La Fiera Antiquaria di Arezzo è la più antica d’Italia. È stata istituita nel 1968 grazie al collezionista e antiquario Ivan Bruschi, che in città ha anche un Museo dell’Antiquariato che porta il suo nome. Da oltre cinquant’anni è un appuntamento fisso per intenditori e visitatori curiosi. Si svolge ogni prima domenica del mese, oltre al sabato precedente, nella piazza principale di Arezzo, la suggestiva Piazza Grande, sotto gli alti portici di Palazzo delle Logge e in Piazza San Francesco. Molte bancarelle si estendono anche ai vicoli laterali e alle piazze più piccole del centro storico, trasformando completamente la città.

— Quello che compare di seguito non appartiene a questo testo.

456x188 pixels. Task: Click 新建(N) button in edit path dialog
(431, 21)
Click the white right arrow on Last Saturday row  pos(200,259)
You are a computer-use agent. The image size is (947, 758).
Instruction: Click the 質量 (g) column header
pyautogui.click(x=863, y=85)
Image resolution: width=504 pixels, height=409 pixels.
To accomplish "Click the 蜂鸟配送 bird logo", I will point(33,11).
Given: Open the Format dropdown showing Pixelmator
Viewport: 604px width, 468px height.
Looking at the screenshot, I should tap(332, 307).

I visitatori possono trovare praticamente di tutto tra le centinaia di stand della Fiera dell’Antiquariato. La città è invasa da una variegata collezione di mobili, dipinti, stampe, libri, giocattoli, orologi a pendolo, monete romane, soprammobili di ogni tipo e persino strumenti di tortura medievali. Ogni oggetto venduto è accompagnato da un certificato di autenticità.
La varietà di oggetti disponibili nelle bancarelle all’aperto è rispecchiata dalla selezione offerta dai negozi di antiquariato. Sono una tradizione ad Arezzo: numerosi e ben avviati, hanno tutto ciò che un collezionista d’arte può desiderare, dai mobili antichi ai libri vecchi, dagli strumenti scientifici all’archeologia classica. Sono aperti tutto l’anno.

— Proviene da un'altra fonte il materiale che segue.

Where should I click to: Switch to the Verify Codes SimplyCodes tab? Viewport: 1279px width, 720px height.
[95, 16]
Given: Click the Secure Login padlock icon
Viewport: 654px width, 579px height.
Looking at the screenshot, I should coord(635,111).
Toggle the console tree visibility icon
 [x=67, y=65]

Nei due anni trascorsi dall’apertura di Badia di Pomaio, molti appassionati di antiquariato hanno soggiornato da noi per visitare la Fiera dell’Antiquariato durante il giorno e rilassarsi la sera. La maggior parte di loro è tornata con interessanti pezzi d’antiquariato, dai più comuni quadri e libri, alle ben più particolari porte e bambole d’altri tempi. Solo qualche mese fa, una gogna – una tavola di legno con fori per i polsi e il collo, utilizzata in epoca medievale per punizioni e torture – è stata consegnata all’hotel di prima mattina per uno dei nostri ospiti. È stata posizionata proprio di fronte alla reception, in attesa del suo proprietario, e ha sicuramente lasciato un’ottima impressione sul personale e sugli altri ospiti che l’hanno vista.

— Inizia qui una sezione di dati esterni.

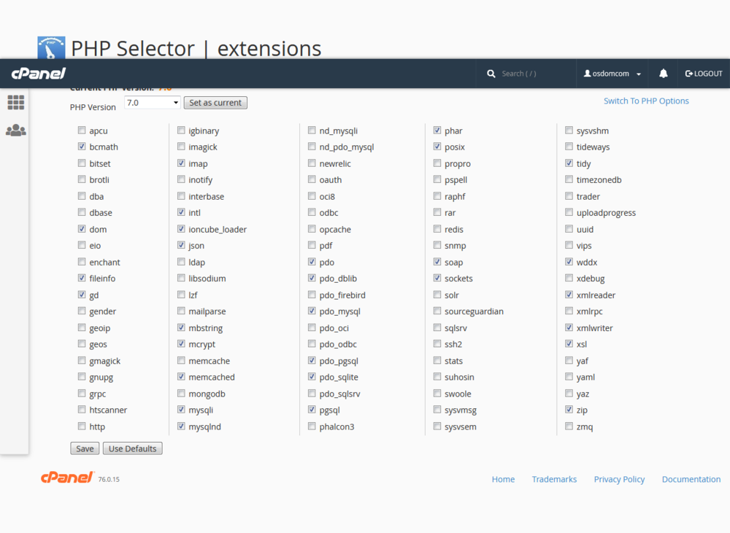Restore settings with Use Defaults
This screenshot has width=730, height=533.
pos(132,448)
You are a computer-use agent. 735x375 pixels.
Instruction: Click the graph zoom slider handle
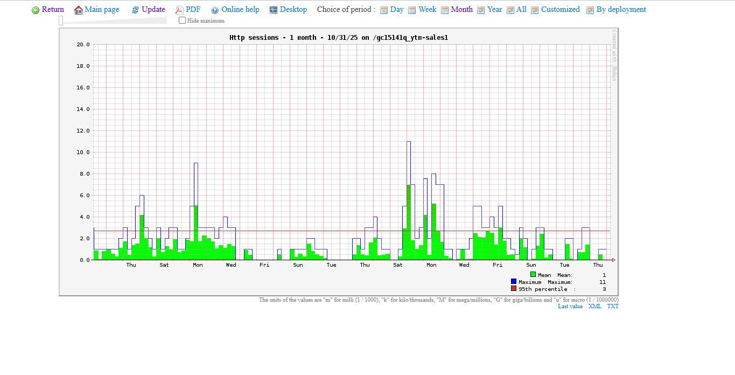[x=61, y=20]
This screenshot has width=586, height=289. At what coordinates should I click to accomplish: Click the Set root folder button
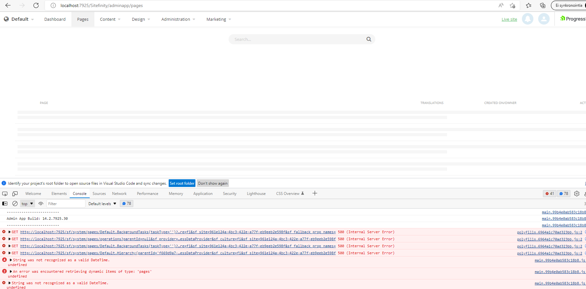coord(182,183)
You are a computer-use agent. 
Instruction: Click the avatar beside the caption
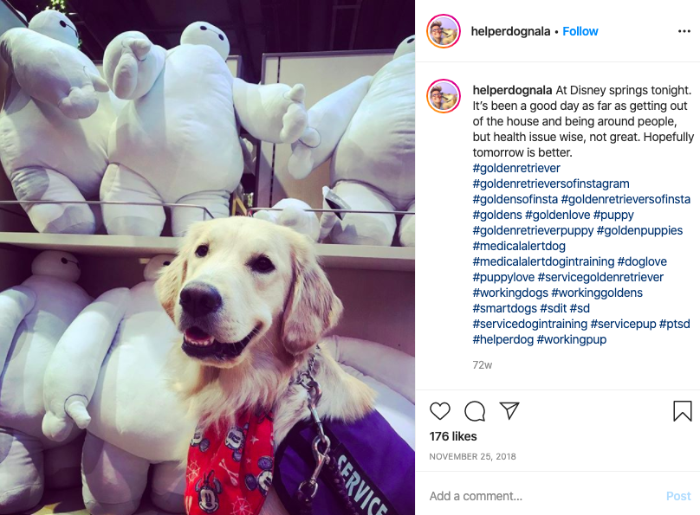coord(444,96)
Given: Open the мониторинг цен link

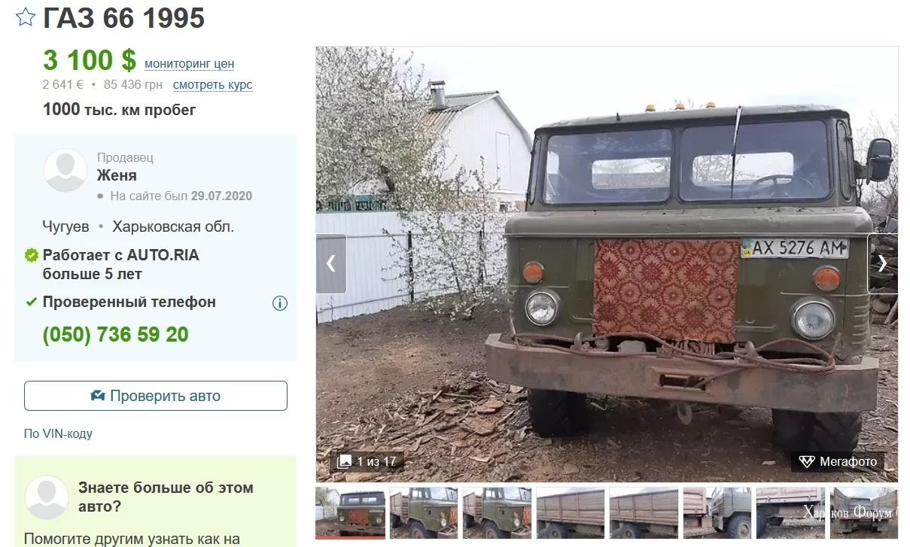Looking at the screenshot, I should (x=189, y=64).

Negli ultimi anni, la Fiera Antiquaria ha avuto un effetto inaspettato sulla città: il settore del restauro è cresciuto visibilmente. I restauratori d’arte, con l’aiuto e il supporto di storici, storici dell’arte, collezionisti e gallerie, hanno creato l’ambiente perfetto per la salvaguardia e la valorizzazione del vasto patrimonio artistico della città (e anche della Toscana).
Spesso, in concomitanza con la Fiera Antiquaria, espositori qualificati organizzano mostre di antiquariato per rispondere alle esigenze dei collezionisti più esigenti.